### THE TASK:
Show each line of the data below in which "agent" occurs.

### INFORMATION SUPPLIED:

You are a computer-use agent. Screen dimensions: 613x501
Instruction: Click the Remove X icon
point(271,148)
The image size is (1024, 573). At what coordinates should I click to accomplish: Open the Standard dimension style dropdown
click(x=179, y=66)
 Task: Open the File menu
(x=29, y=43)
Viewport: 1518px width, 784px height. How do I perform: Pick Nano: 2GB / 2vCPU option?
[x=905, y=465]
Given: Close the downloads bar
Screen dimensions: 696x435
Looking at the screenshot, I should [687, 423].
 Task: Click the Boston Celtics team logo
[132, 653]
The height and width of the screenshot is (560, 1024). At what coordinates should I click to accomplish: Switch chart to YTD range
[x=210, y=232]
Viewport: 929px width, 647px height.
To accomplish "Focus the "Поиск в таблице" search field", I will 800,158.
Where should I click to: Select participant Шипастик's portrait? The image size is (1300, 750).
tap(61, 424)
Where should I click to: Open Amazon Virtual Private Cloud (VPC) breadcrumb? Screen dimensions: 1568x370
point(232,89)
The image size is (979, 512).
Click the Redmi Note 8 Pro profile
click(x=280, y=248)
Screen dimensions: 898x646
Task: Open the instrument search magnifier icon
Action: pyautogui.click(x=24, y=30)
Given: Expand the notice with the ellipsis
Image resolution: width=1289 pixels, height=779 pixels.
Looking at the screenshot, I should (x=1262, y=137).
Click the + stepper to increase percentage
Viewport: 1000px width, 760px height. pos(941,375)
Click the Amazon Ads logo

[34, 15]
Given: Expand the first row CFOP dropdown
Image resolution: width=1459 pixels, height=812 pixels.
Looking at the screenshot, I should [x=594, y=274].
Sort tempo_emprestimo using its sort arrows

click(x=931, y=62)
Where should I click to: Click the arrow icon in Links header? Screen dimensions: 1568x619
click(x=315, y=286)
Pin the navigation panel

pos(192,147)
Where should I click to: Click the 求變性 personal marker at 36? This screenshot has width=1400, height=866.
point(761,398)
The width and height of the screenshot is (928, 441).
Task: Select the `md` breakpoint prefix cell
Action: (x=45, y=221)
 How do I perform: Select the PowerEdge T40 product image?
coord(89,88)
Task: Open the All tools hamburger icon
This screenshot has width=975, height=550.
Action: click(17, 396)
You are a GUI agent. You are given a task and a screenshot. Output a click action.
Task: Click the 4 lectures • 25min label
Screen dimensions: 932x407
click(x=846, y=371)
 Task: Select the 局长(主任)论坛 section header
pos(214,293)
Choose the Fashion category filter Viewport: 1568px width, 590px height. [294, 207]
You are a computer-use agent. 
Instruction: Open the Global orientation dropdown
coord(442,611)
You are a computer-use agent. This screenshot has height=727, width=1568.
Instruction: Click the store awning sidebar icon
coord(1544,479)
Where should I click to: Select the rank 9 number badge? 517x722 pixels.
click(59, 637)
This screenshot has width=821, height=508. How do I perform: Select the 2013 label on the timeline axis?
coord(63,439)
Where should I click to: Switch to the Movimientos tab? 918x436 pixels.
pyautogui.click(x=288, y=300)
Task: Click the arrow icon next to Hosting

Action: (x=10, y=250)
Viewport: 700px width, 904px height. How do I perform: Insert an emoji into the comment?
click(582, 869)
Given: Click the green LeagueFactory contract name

### SOLUTION:
You are a computer-use agent. Screen dimensions: 613x501
You are a GUI agent. You are given a task and a screenshot. Output a click action.
You are a computer-use agent. 
You are a computer-use agent. This screenshot has height=727, width=1568.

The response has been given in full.